◆ **PROBLEM STATEMENT**: Recast the data as a two-column CSV with the columns "input" and "output", giving one row to each text and its answer. Put each value in one quoted field with line breaks turned into spaces, and leave the pictures out. Begin at the line that contains "The height and" and stop after the line that contains "tap(7, 109)".

[Data listing]
┏━━
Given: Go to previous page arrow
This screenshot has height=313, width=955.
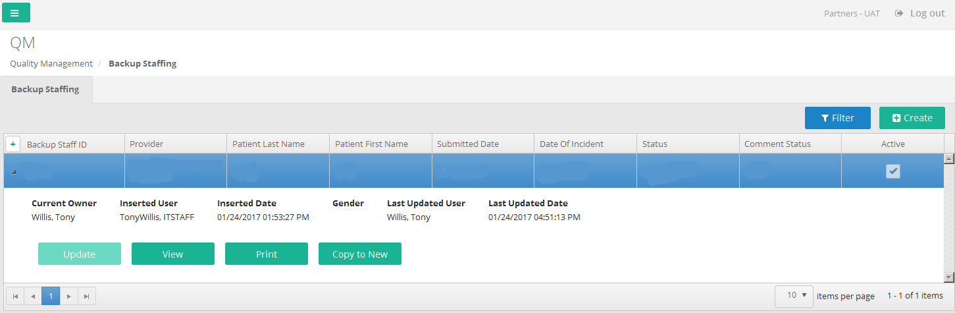Looking at the screenshot, I should click(33, 297).
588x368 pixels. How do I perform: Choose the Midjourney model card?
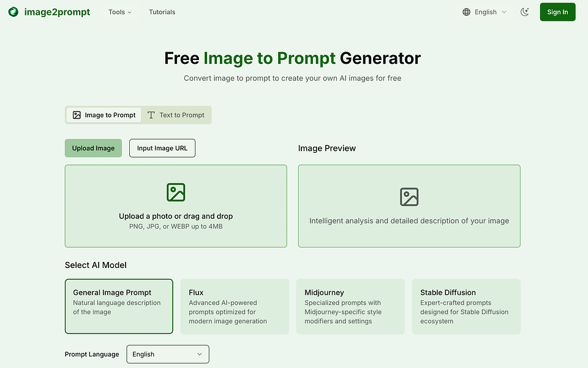coord(350,307)
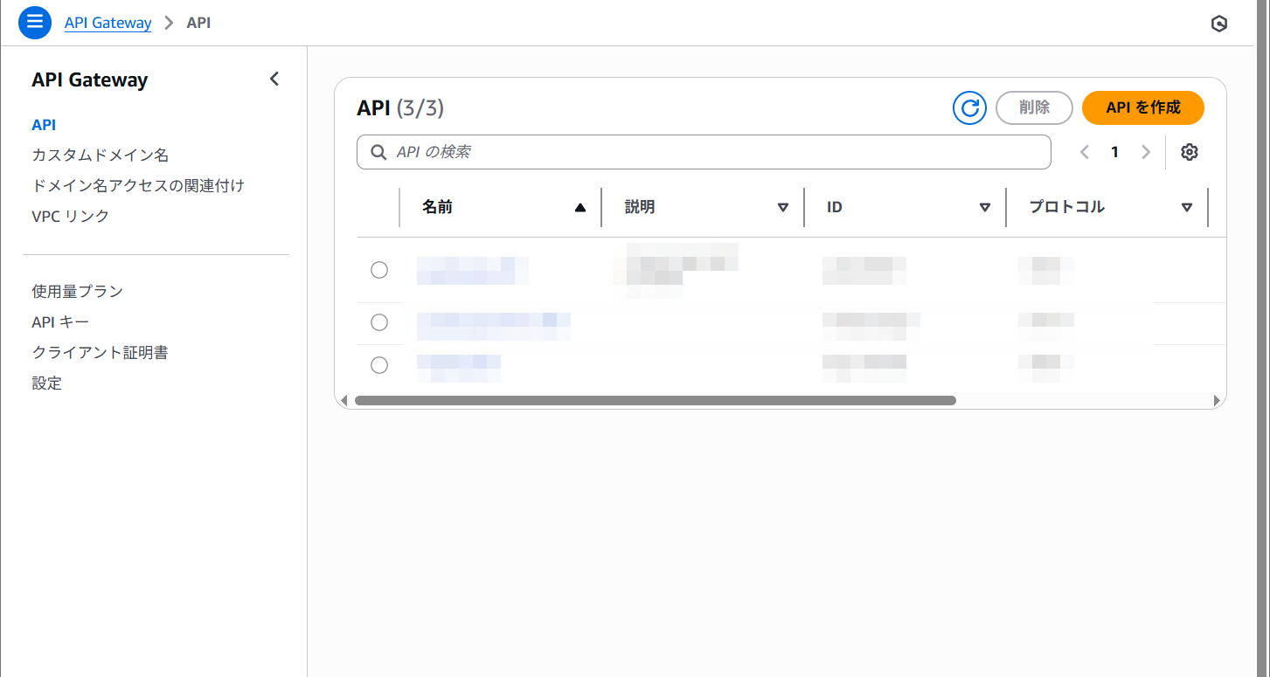Select the third API radio button

379,365
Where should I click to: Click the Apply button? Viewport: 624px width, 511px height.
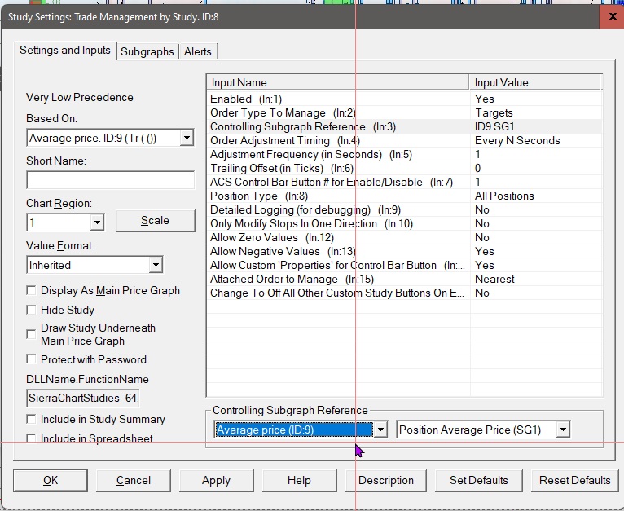(216, 480)
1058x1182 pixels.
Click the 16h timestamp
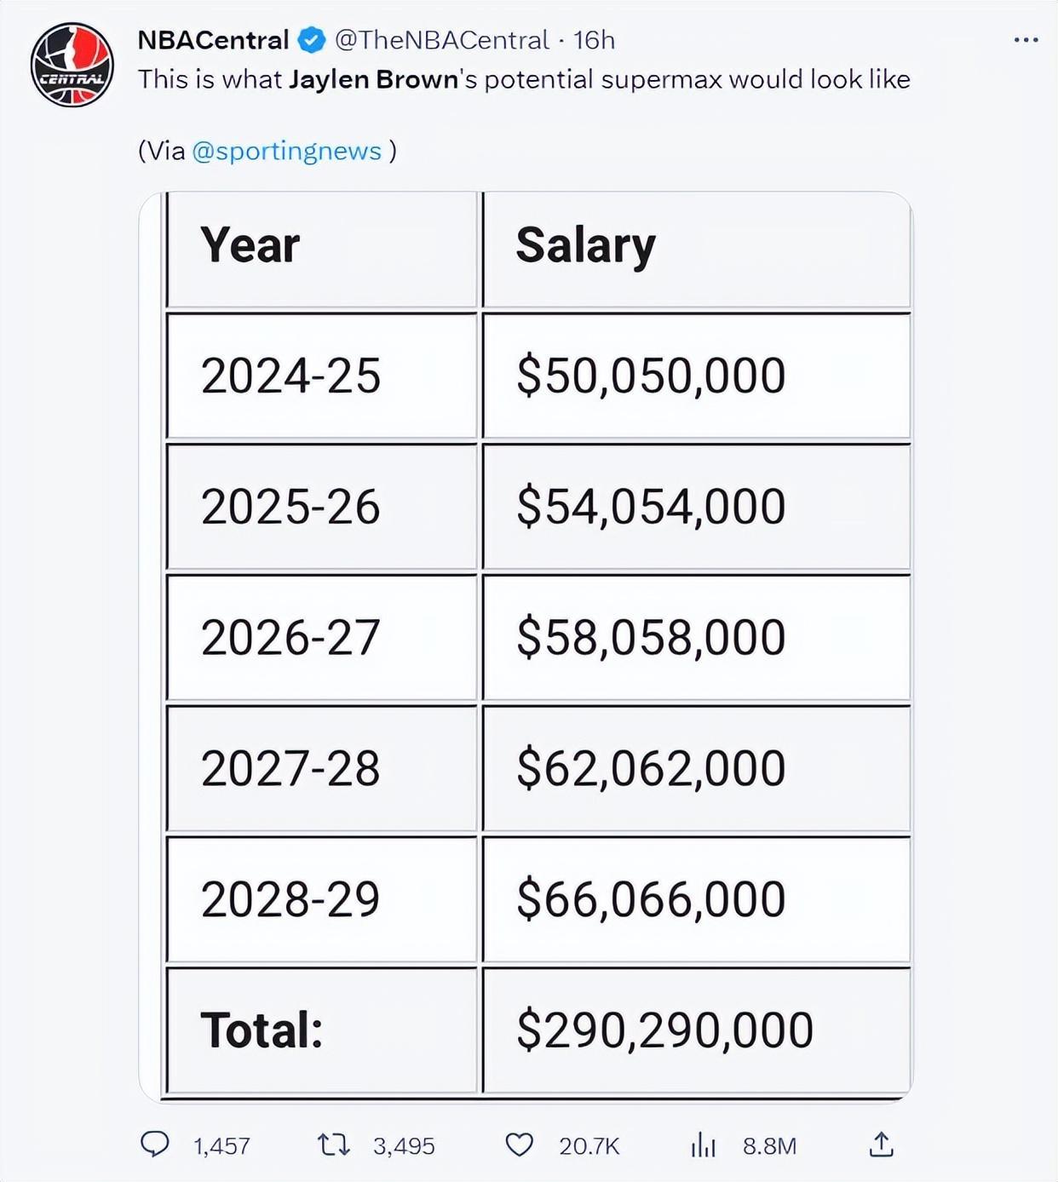pos(594,40)
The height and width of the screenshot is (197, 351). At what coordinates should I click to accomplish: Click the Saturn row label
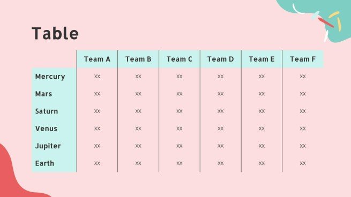(x=47, y=111)
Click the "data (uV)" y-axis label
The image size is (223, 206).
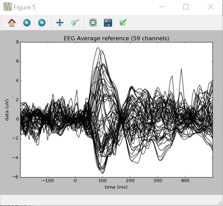tap(7, 109)
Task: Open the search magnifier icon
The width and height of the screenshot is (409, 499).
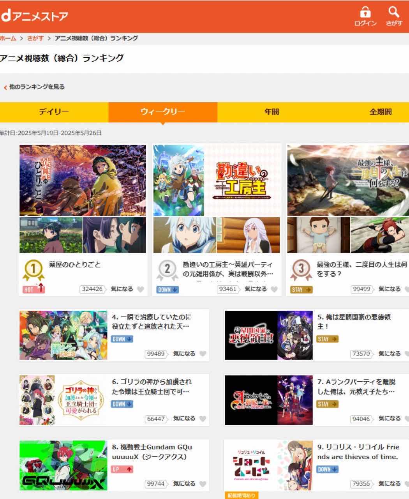Action: (x=394, y=12)
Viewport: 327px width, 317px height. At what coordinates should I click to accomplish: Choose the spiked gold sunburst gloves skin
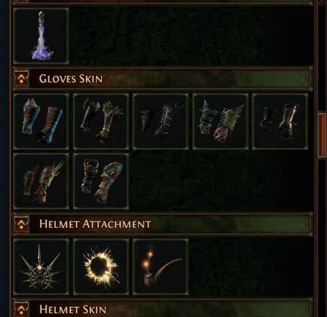point(101,121)
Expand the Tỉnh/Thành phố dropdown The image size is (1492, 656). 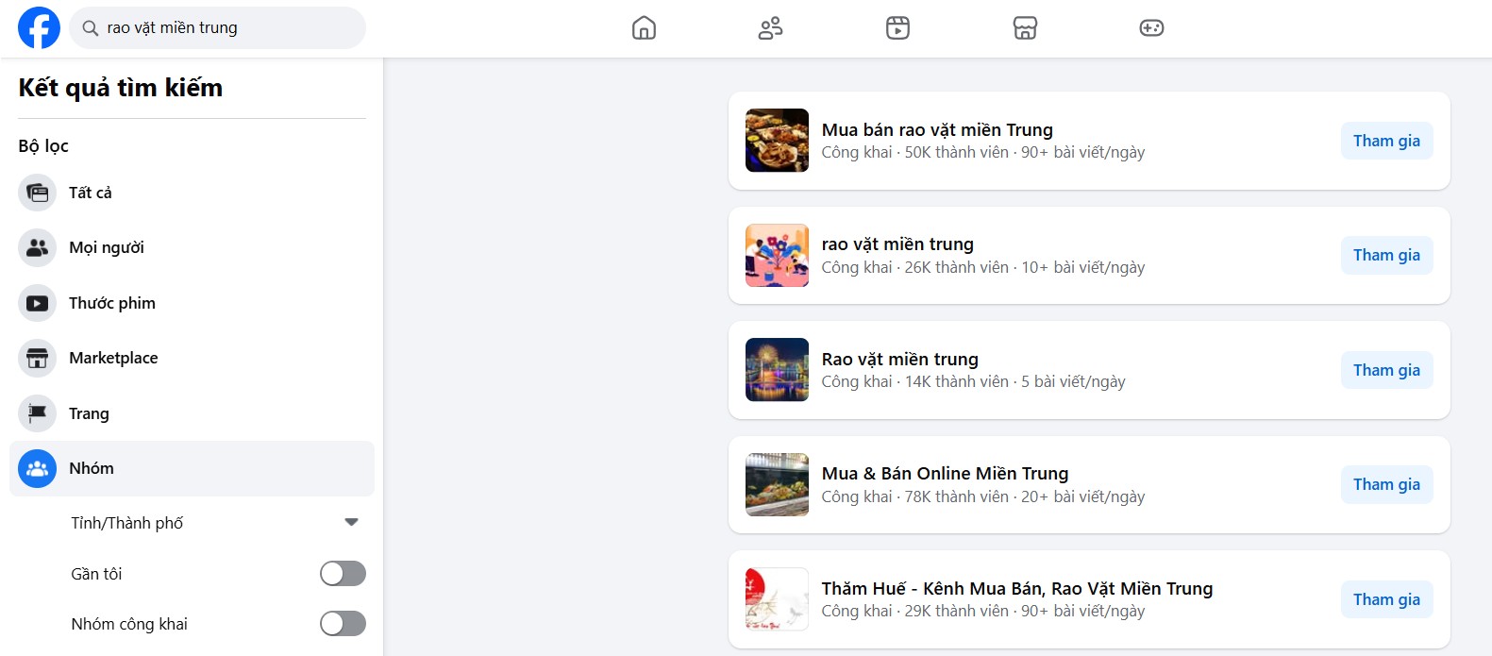350,520
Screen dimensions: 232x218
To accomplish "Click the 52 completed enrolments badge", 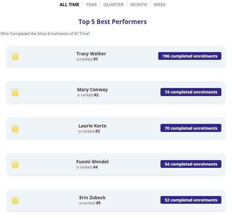I will pyautogui.click(x=191, y=200).
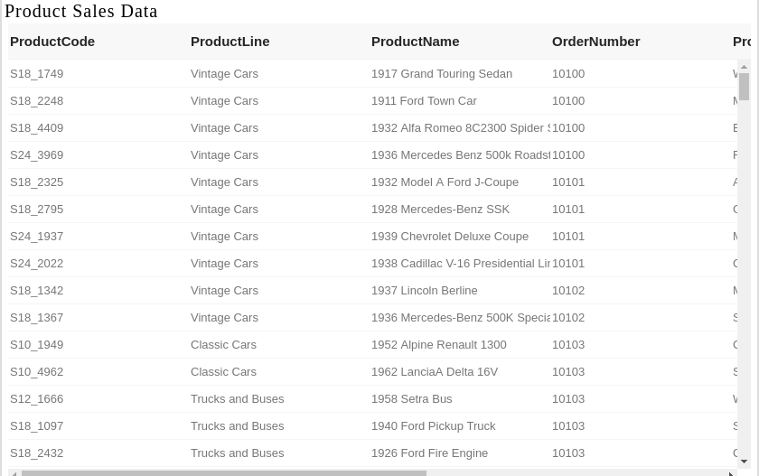The image size is (759, 476).
Task: Click the horizontal scrollbar thumb
Action: pyautogui.click(x=224, y=473)
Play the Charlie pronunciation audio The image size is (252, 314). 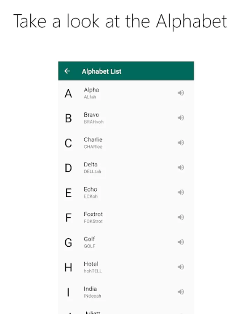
┗━━
◆ **RESPONSE FOR THIS EXERCISE**:
input,output
"The height and width of the screenshot is (197, 351). At what coordinates should I click to accomplish: Click the Saturn row label","(x=47, y=111)"
"Click the ""data (uV)"" y-axis label The image size is (223, 206).","tap(7, 109)"